Papers in English

Seven new scientific papers published in August 2022 in peer-reviewed journals concerning Nutri-Score

The influence of the Nutri-Score on the perceived healthiness of foods labelled with a nutrition claim of sugar.
Jürkenbeck K, Mehlhose C, Zühlsdorf A.
PLoS ONE 17(8): e0272220.
https://doi.org/10.1371/journal.pone.0272220
https://journals.plos.org/plosone/article?id=10.1371/journal.pone.0272220

Abstract

High sugar intake in humans is associated with the development of overweight and other diet-related diseases. The World Health Organization and other health organizations recommend limiting the sugar intake to 10% of the total energy intake. There have been different approaches of front-of-pack labelling to reduce the amount of sugar in food products.
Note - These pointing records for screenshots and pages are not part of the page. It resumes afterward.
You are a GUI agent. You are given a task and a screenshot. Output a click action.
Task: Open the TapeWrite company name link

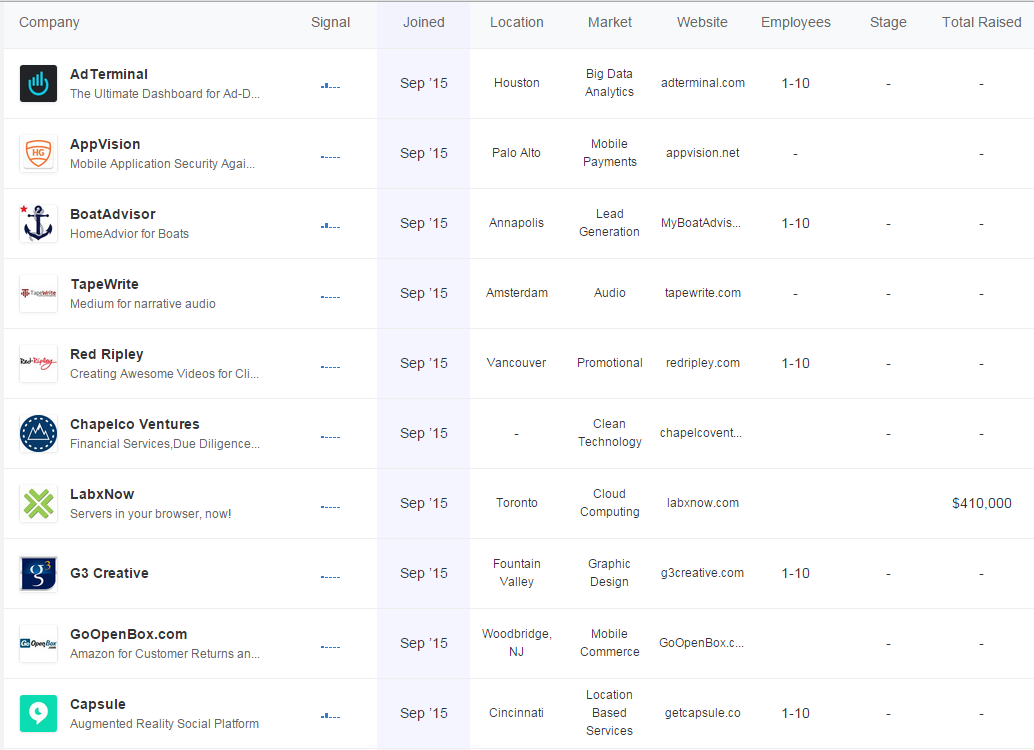[104, 284]
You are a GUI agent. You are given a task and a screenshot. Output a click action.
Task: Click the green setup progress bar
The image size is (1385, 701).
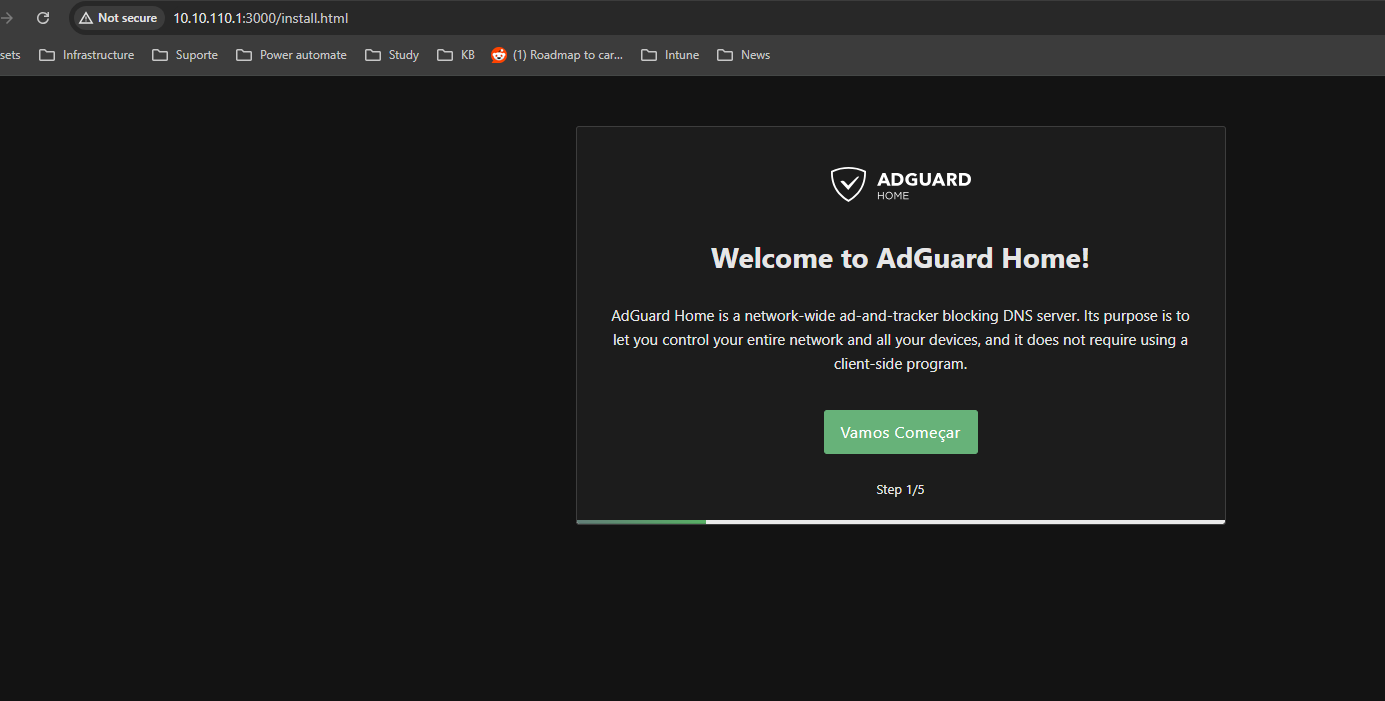tap(640, 521)
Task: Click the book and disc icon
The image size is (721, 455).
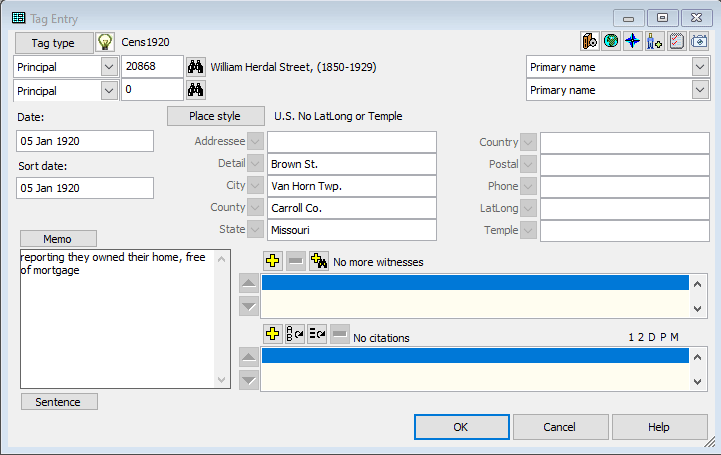Action: coord(589,42)
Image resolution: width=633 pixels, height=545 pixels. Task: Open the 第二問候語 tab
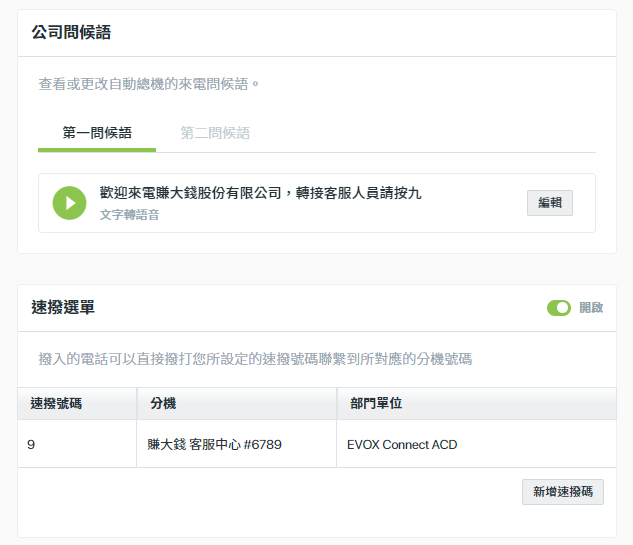point(215,133)
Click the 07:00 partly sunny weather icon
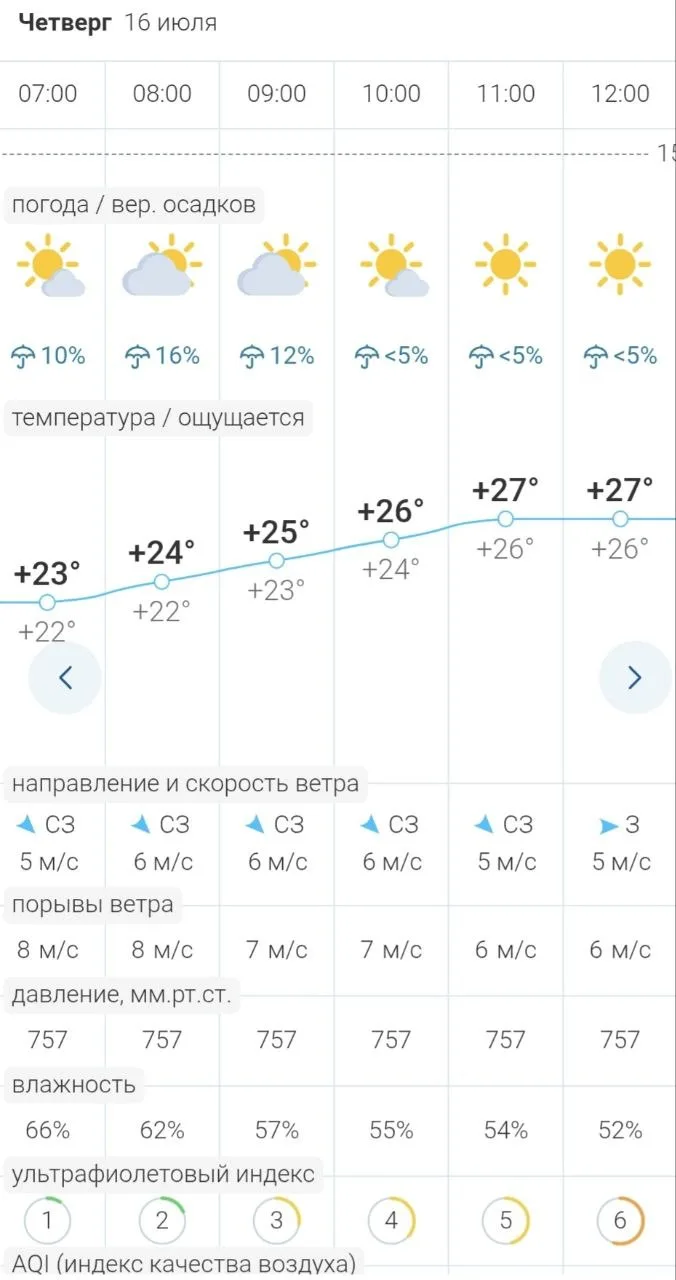Image resolution: width=676 pixels, height=1280 pixels. (x=49, y=266)
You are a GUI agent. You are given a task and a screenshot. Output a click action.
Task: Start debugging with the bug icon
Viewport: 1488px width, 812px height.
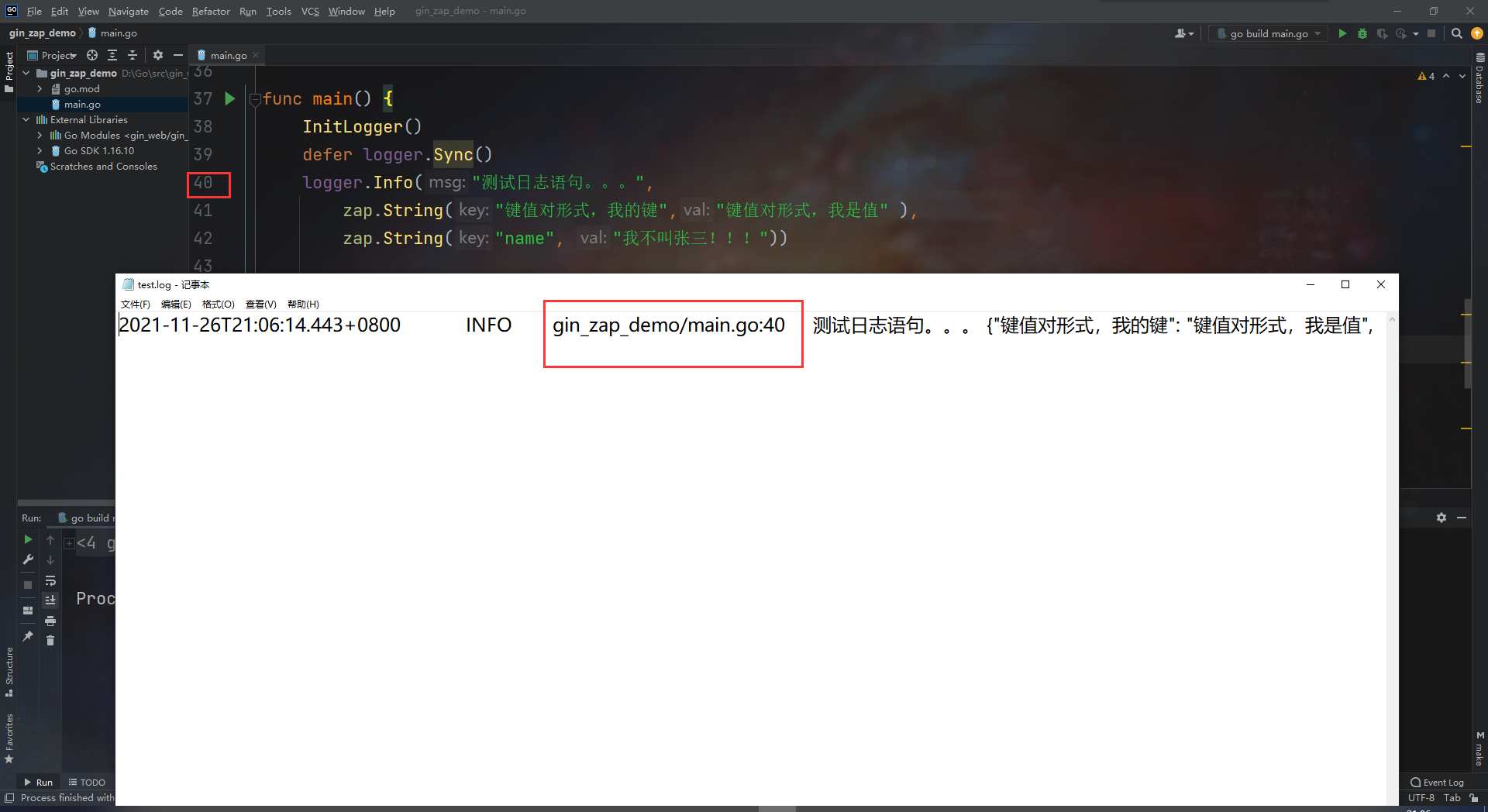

Companies use nutrition claims to advertise the sugar content (e.g., without added sugar, 30% less sugar). Such nutrition claims can lead to false assumptions about the healthiness of foods and can lead to health-halo effects. Nutrition claims make products appear healthier than they really are, the aspect advertised in the nutrition claim is transferred to the entire food product. As a result, food products can be perceived as healthy even though they are not. Recently, the Nutri-Score was introduced in an increasing number of countries throughout Europe to provide consumers with an overview of the overall nutritional quality of a product. This study analyzes if the Nutri-Score can help to prevent health-halo effects caused by nutrition claims on sugar. Therefore, an online survey consisting of a split-sample design with more than 1,000 respondents was assessed. The results show that, depending on the initial perceived healthiness of a product, the Nutri-Score is able to prevent health-halo effects caused by claims on sugar. Making the Nutri-Score mandatory when using nutrition claims would be one possible way to reduce misperceptions about unhealthy food and reduce health-halo effects caused by claims on sugar.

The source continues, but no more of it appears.